━━━ Data to examine ━━━

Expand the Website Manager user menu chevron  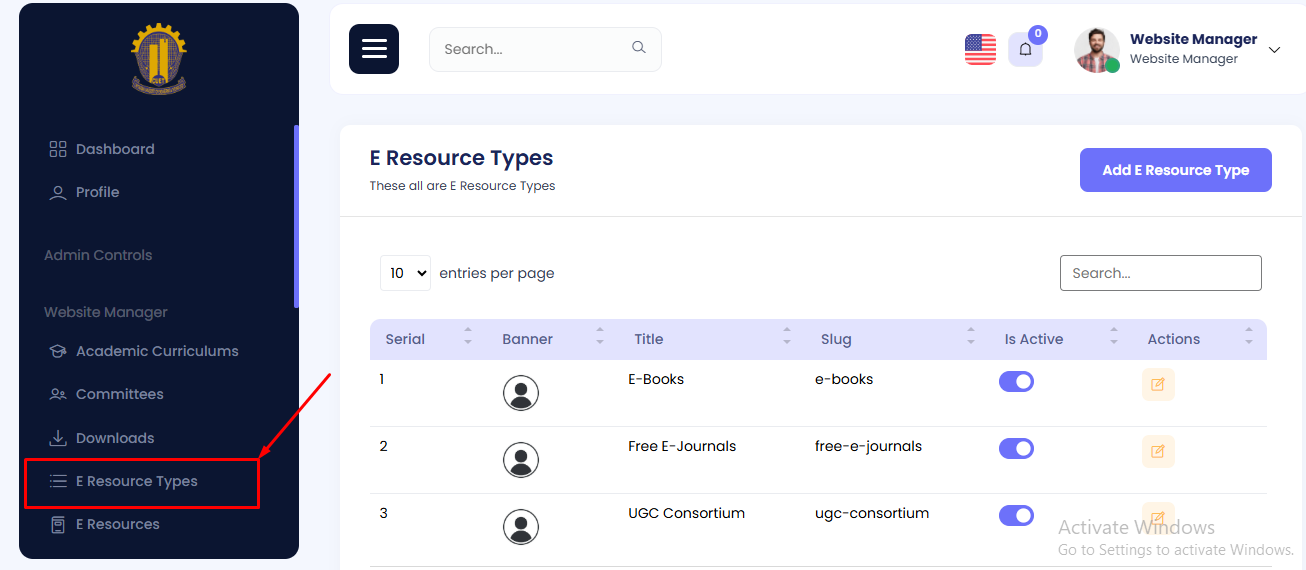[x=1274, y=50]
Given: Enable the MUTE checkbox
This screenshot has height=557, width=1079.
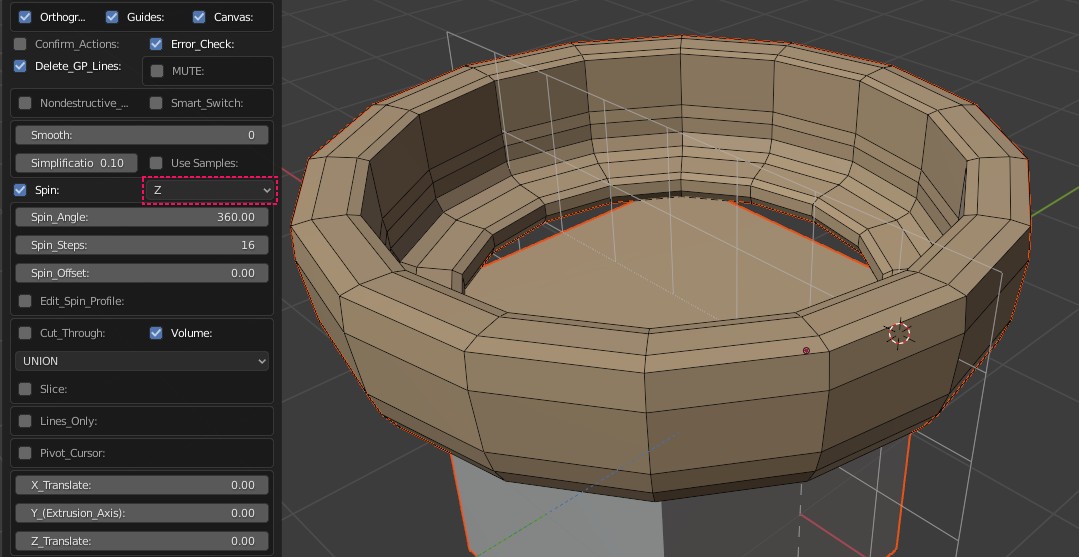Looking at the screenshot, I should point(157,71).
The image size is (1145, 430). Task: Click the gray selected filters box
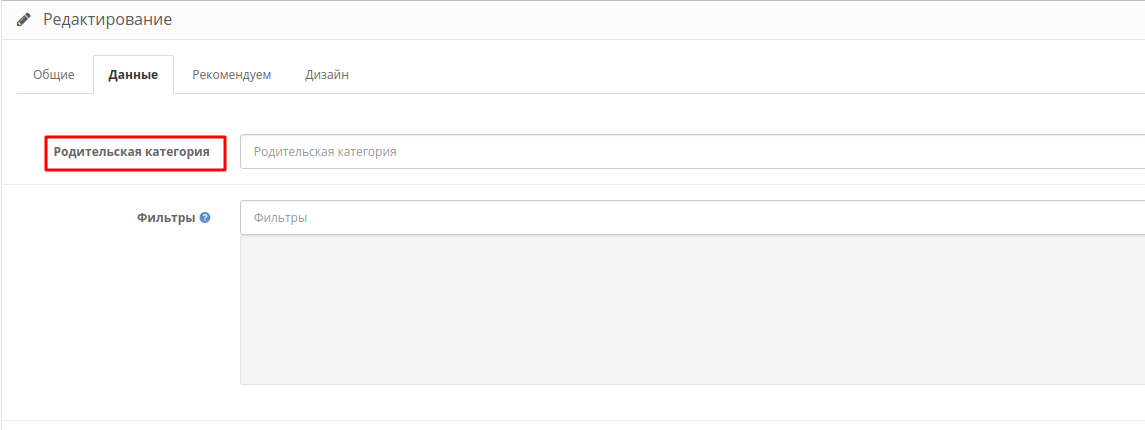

━━━

▶ **Action item**: Beginning with the line that contains "This screenshot has height=557, width=1079.", output every line down to the last line of the entries above exactly as written, apart from the pictures.

▶ **Written answer**:
This screenshot has height=557, width=1079.
Looking at the screenshot, I should point(157,71).
The image size is (1145, 430). Task: Click the gray selected filters box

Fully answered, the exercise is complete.